AI / DATA ENGINEER
The AI/Data Engineer will play a crucial role in designing and implementing data ingestion, processing, and indexing pipelines for our RAG Search application. This role is responsible for ensuring secure and efficient data management, from ingestion to retrieval, and for building advanced retrieval and RAG capabilities. The successful candidate will have strong hands-on experience in data engineering, search technologies, and AI-powered search applications, with a focus on Python and enterprise search platforms.
- Design and implement scalable data ingestion pipelines for structured, semi-structured, and unstructured content from various sources.
- Develop connectors and ingestion jobs for batch, incremental, and near-real-time indexing.
- Implement mechanisms to track document versions, provenance, permissions, and deletion events.
- Extract and convert content from various file formats into standard markdown for AI readability.
- Design semantic chunking strategies for optimal retrieval quality, including chunk size and overlap.
- Implement metadata extraction, enrichment, and deduplication during ingestion.

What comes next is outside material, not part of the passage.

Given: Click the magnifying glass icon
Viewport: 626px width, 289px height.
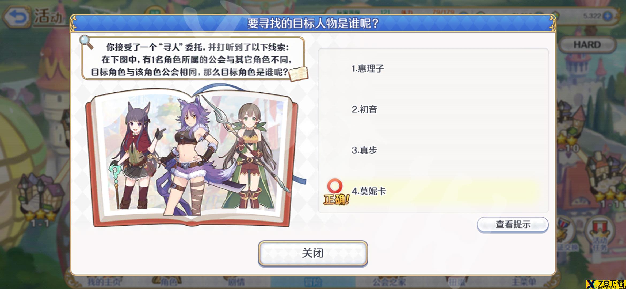Looking at the screenshot, I should 86,42.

- Build hybrid search capabilities combining keyword, semantic vector, and metadata-based retrieval.
- Develop re-ranking pipelines using advanced techniques to improve relevance of results.
- Implement security controls to ensure user access is restricted to authorized information.
- Build RAG pipelines, including agentic workflows, prompt engineering, and response grounding.
- Hands-on experience in data engineering, search technologies, and AI-powered search applications.
- Proficiency in Python and data processing frameworks/libraries.
- Strong experience with enterprise search platforms (e.g., Elasticsearch, OpenSearch).
- Knowledge of index mappings, metadata filters, ranking profiles, and relevance tuning.
- Experience with vector search, hybrid retrieval, and semantic search techniques.
- Ability to design ingestion pipelines that convert enterprise documents into structured Markdown.
- Familiarity with embedding models, re-ranking models, and LLM orchestration frameworks.
- Experience with tool calling, agentic workflows, and AI application orchestration.
- Working knowledge of commercial/open-source LLMs (e.g., Azure OpenAI, OpenAI).
- First-level University degree with a minimum of 5 years of professional experience, including 3 years of hands-on experience in building AI-powered search applications.